Cisneros’ case is particularly complex because of his re-entry after his first deportation. In fact, illegal re-entry was the most recorded charge brought by federal prosecutors in immigration cases during the first half of 2011, according to research by TRAC’s Immigration Project. While illegal entry is classed as a petty misdemeanor, illegal reentry is a felony offense. Felonies are punishable by a term in state or federal prison or death.

“Committing crimes means you have to deal with the consequences,” Ruark said. “You don’t get a free pass.”

Htun will still fight to get Cisneros a pass out of prison and back to his family. She now has one last option in court, to argue for a withholding status. According to the U.S. Citizenship and Immigration Services, immigrants can apply for withholding if they are likely to face persecution or torture when they return to their country of origin.

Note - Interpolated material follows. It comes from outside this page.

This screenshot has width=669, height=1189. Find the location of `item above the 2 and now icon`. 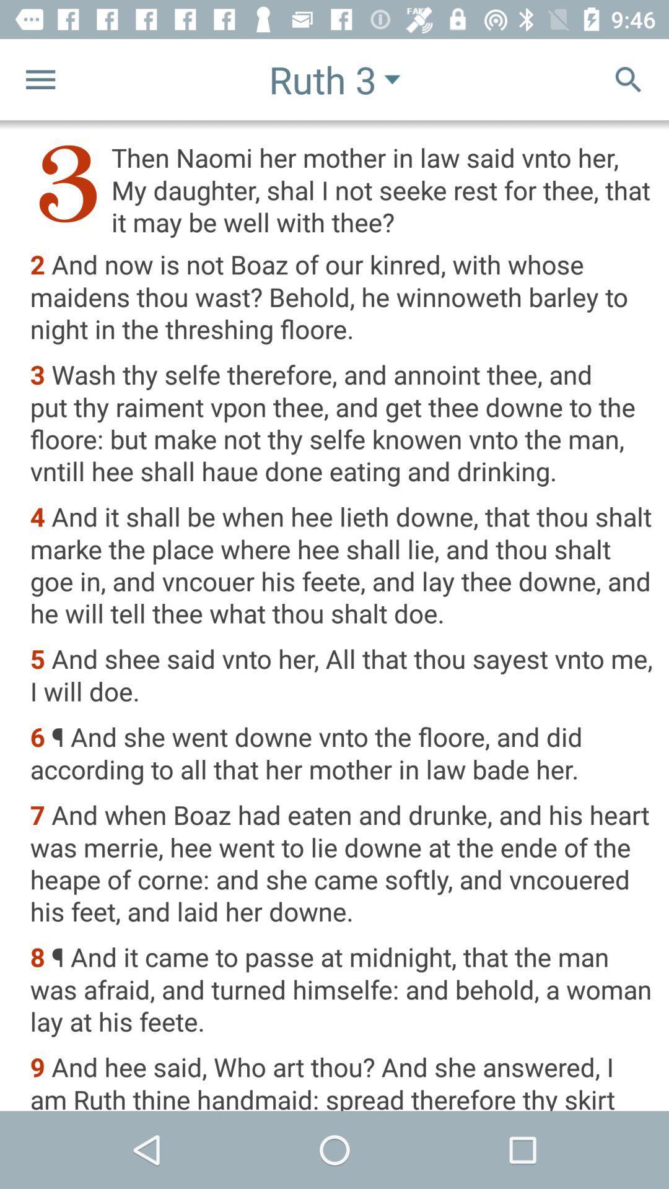

item above the 2 and now icon is located at coordinates (341, 189).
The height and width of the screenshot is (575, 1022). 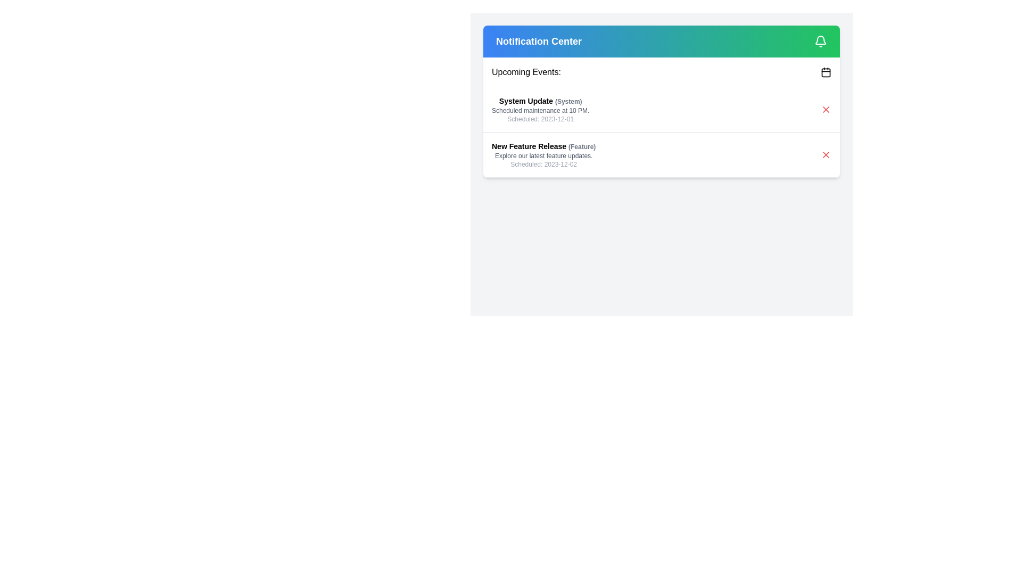 What do you see at coordinates (661, 154) in the screenshot?
I see `notification details of the second item in the notification center, which displays 'New Feature Release (Feature)' with the subtext 'Explore our latest feature updates.'` at bounding box center [661, 154].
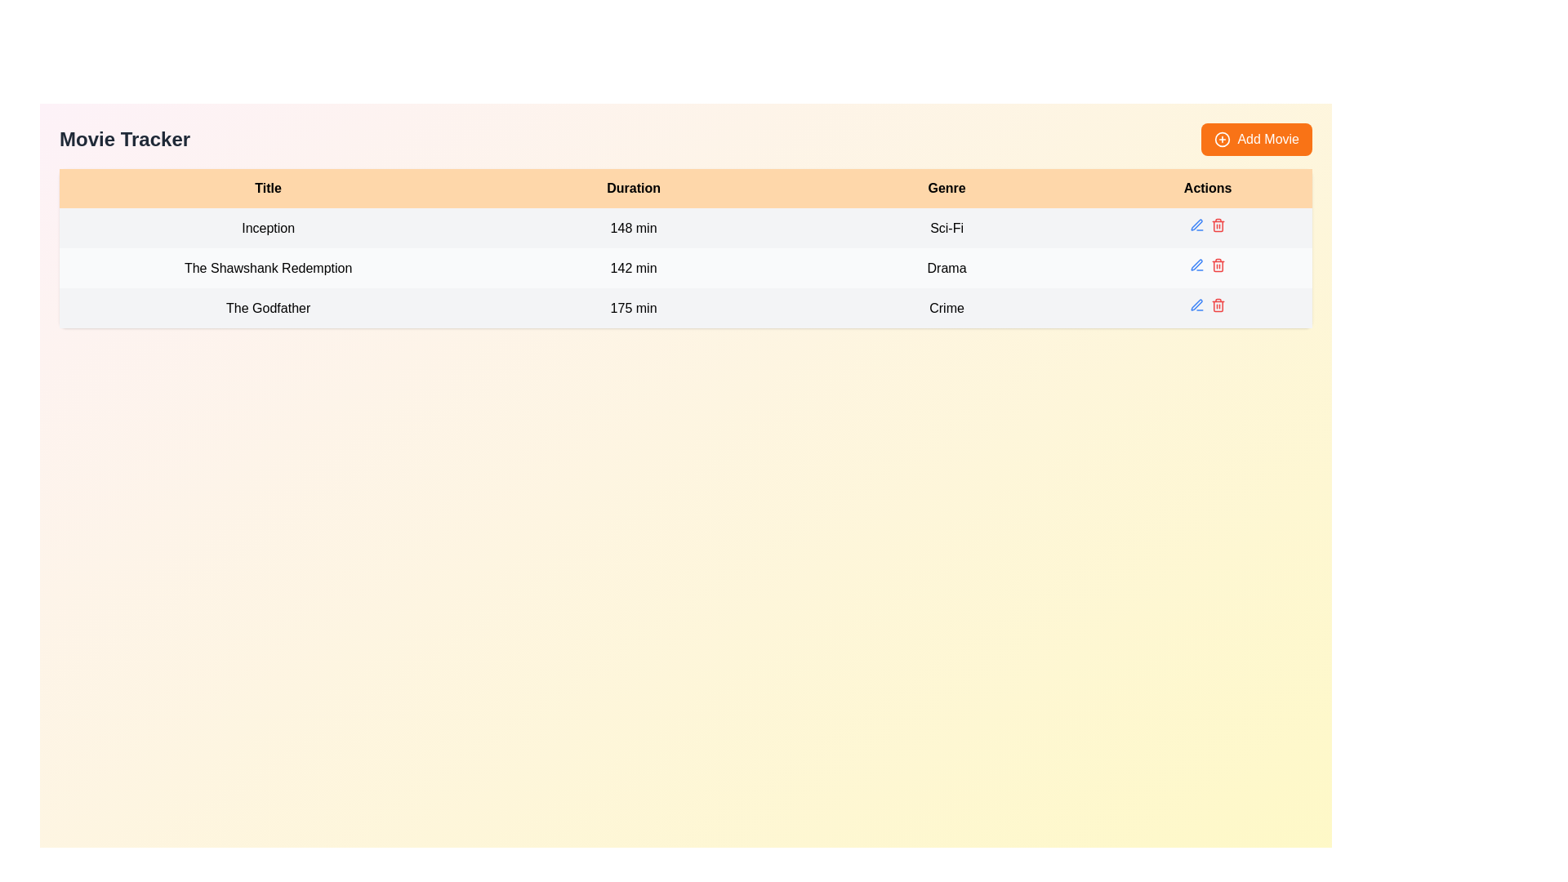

“But being under withholding is a disadvantage. You don’t get citizenship or a green card. You can never adjust your status,” Htun said.

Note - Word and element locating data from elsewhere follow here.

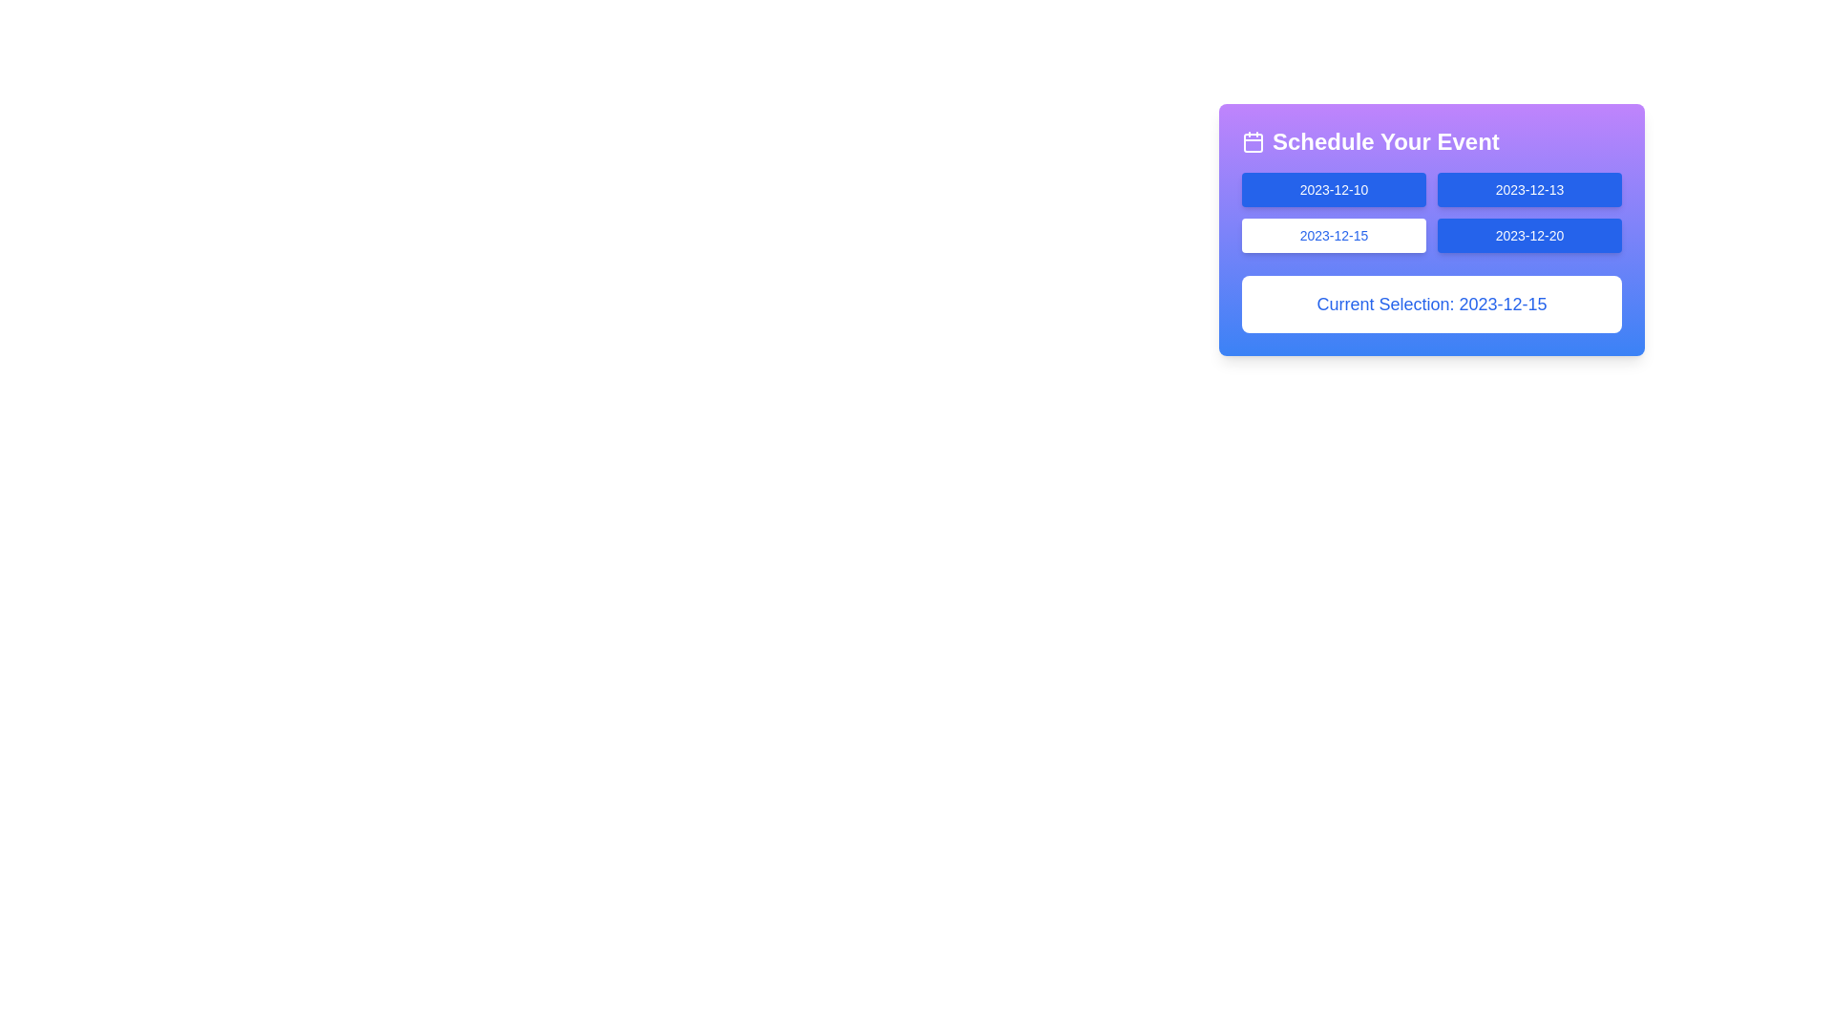  I want to click on the date button within the grid of clickable buttons, so click(1431, 213).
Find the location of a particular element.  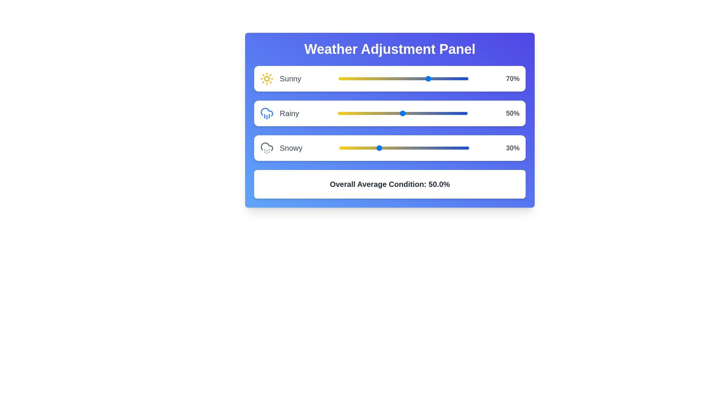

the snowy condition percentage is located at coordinates (461, 148).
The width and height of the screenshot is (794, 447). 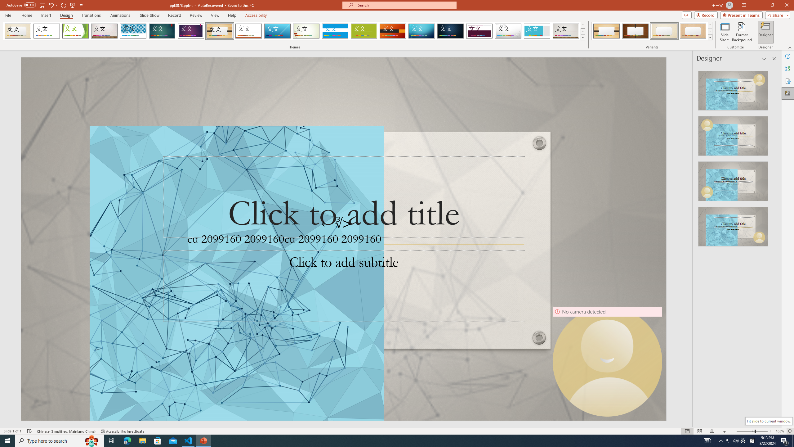 I want to click on 'Fit slide to current window.', so click(x=768, y=420).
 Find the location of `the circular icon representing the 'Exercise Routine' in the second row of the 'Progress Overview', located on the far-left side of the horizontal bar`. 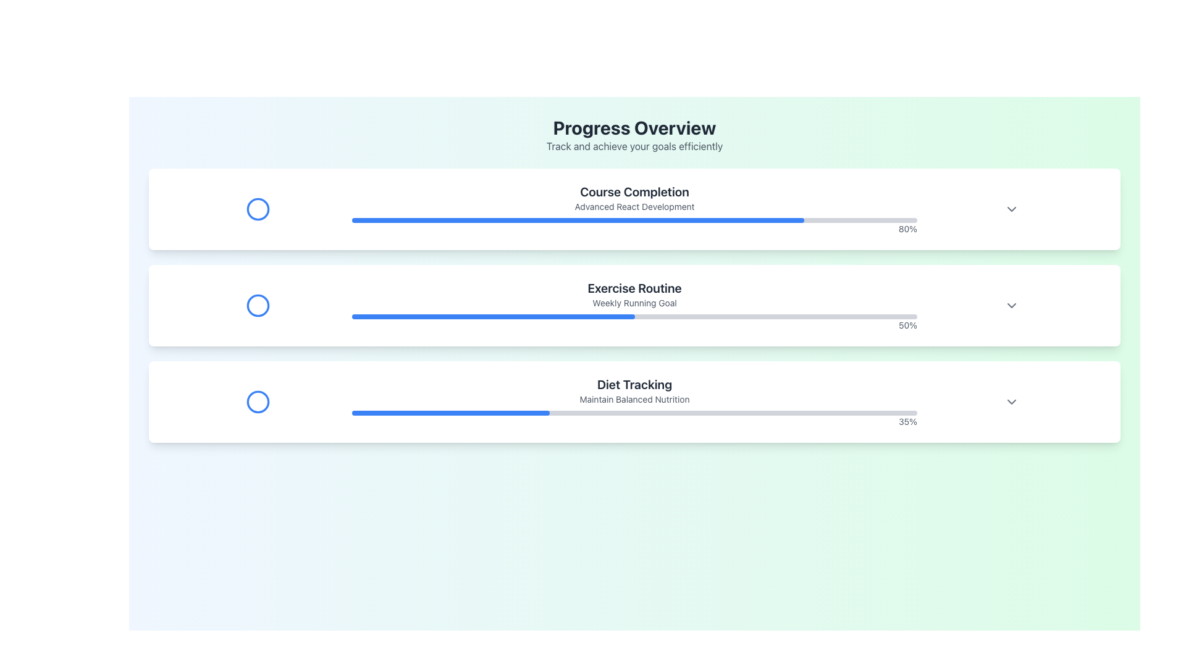

the circular icon representing the 'Exercise Routine' in the second row of the 'Progress Overview', located on the far-left side of the horizontal bar is located at coordinates (257, 305).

Despite the drawbacks of being without status for the rest of his life, Htun said that Cisneros is willing to live under such restrictions.

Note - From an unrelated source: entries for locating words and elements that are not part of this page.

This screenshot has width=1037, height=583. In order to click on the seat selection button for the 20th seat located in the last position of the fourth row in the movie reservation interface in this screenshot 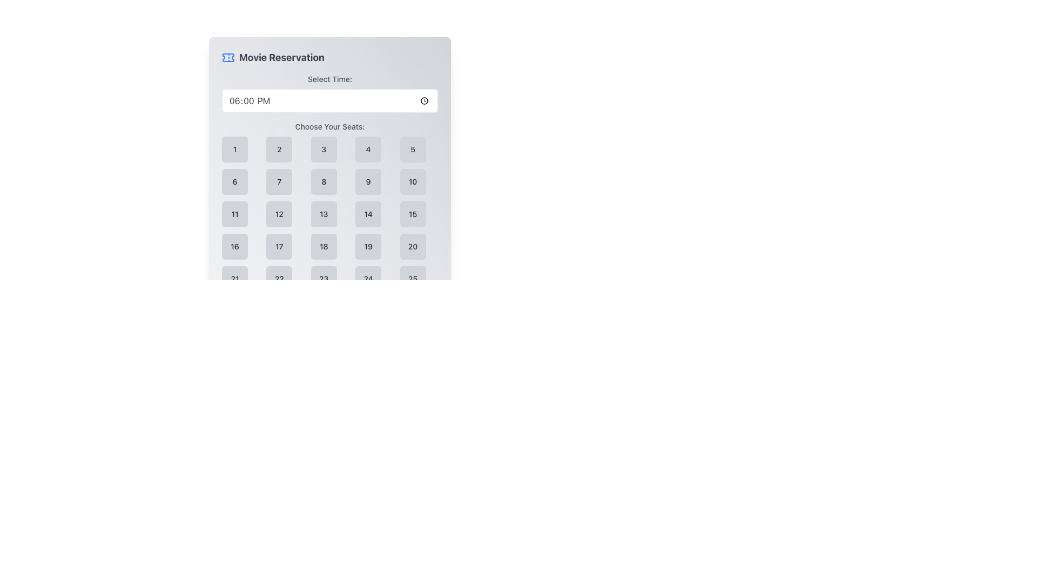, I will do `click(412, 246)`.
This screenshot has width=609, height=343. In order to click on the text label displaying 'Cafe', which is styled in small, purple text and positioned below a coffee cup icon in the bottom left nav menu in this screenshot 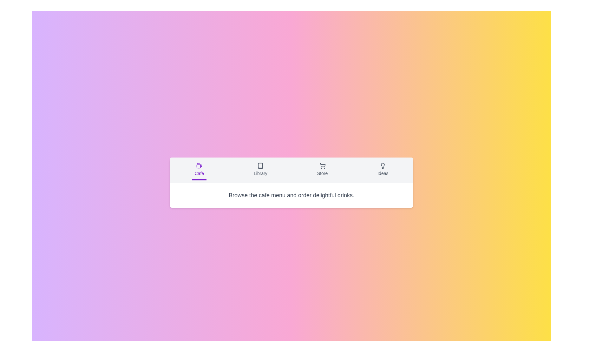, I will do `click(199, 173)`.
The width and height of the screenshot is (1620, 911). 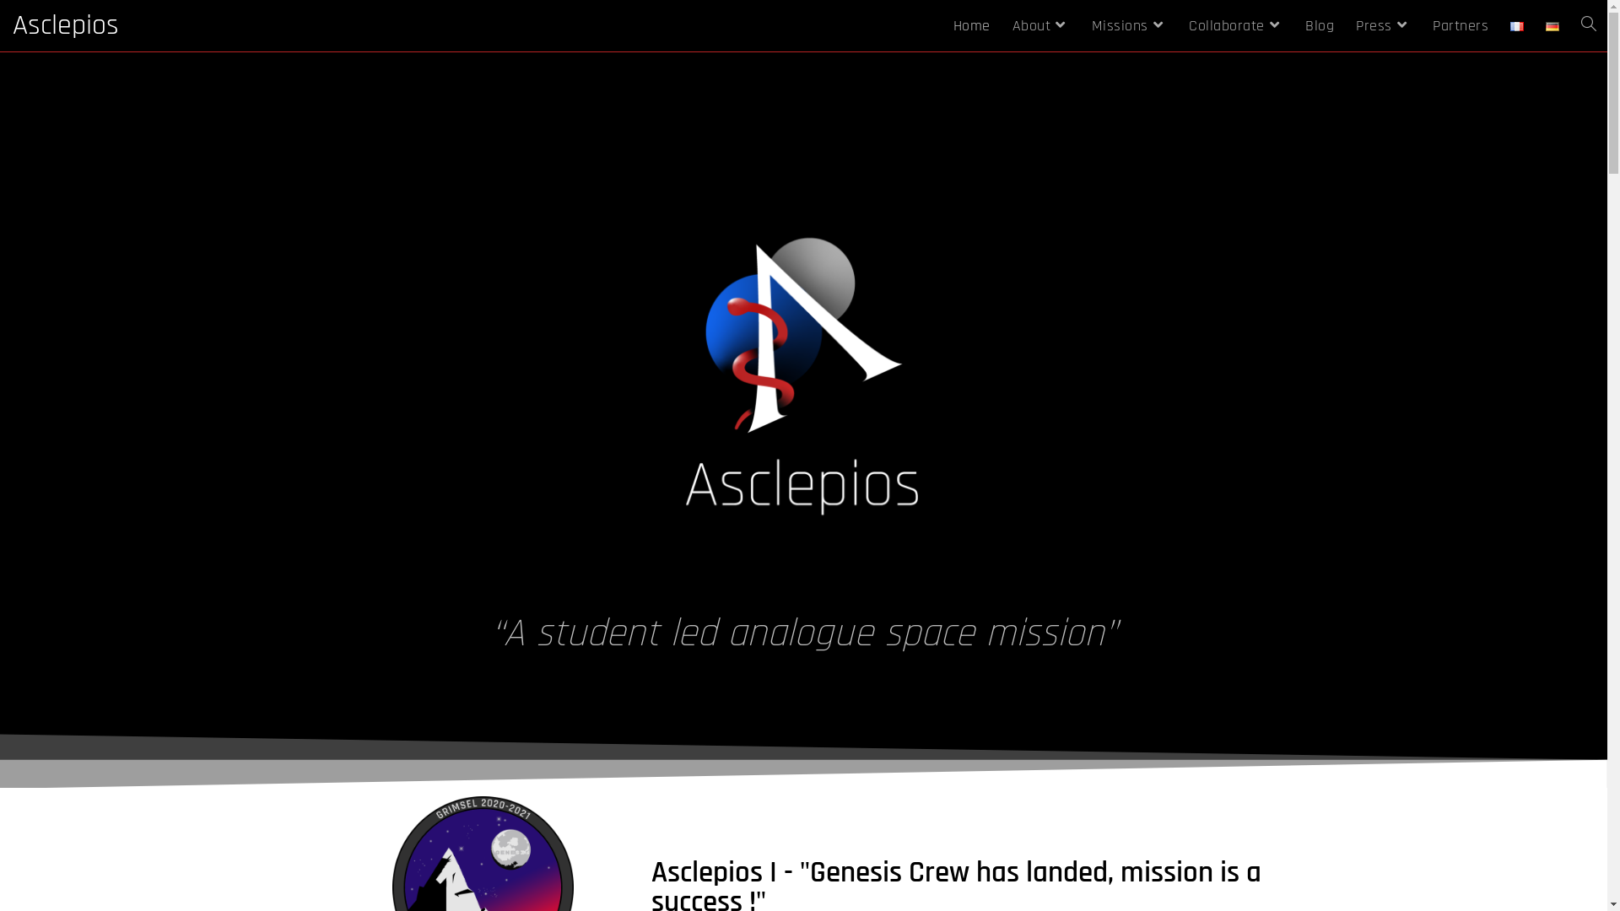 What do you see at coordinates (941, 25) in the screenshot?
I see `'Home'` at bounding box center [941, 25].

“He can never travel, because he may not be allowed to come back,” Htun said. “But that’s all he wants.

“All he wants to do is stay here with his family.”

————

Six months has passed since the Cisneros family last shared a meal at the same dinner table. While their father was gone, 12-year-old Angel has played in multiple baseball games, Giada had her fourth birthday party, and baby Sebastian learned how to talk.

Much change has happened, but the family’s love for Cisneros remains constant.

“My youngest son is only two but he still remembers his dad,” she said, stroking Sebastian’s now neatly trimmed hair as he sits on her lap. “He always wants to look at my phone to see his picture. He misses him so much and is really close with my husband – all my kids are.”

Four-year-old Giada holds up an old photograph of her parents when they were still dating in high school. The couple have been together since they met in East Aurora High School when Zamora-Cisneros was 15.

Having to juggle her role as a mother, daughter, and wife without her husband has taken a toll on Zamora-Cisneros. She is constantly on the run, sending her children to and from school, and always searching for coupons and promotions to save money. More than not, she simply misses the man she has been with since she was 15-years-old.

“Me and Jose are really close. Yesterday was our 7-year wedding anniversary, but he wasn’t there to share it with me,” she said.

 On June 5, Judge Eliza Klein of the Chicago Immigration Court ordered that Jose be deported to Mexico.

 “I know he doesn’t have papers. But if he got deported, and came back, and was still doing bad things,” she said. “Even though I love him, I would say that he doesn’t need to be here. But it’s been so long since Jose did bad and he’s already paid his dues for it.”

 Zamora-Cisneros said she would fight for her family’s reunification no matter what. With her and the children’s statuses as U.S. citizens, it is also possible for her to apply for an immigrant visa to keep Cisneros in the country. If not, she said she would be willing to uproot her entire family and move to Mexico to be together with her husband.

 “I wouldn’t allow his deportation. Even if he’s locked up, we still got a chance,” she said. “I need him back.”

 “This place is all I know because I’ve never lived nowhere else but here. But that’s the love I have for him, you know. I told him – wherever you go, I will follow you.”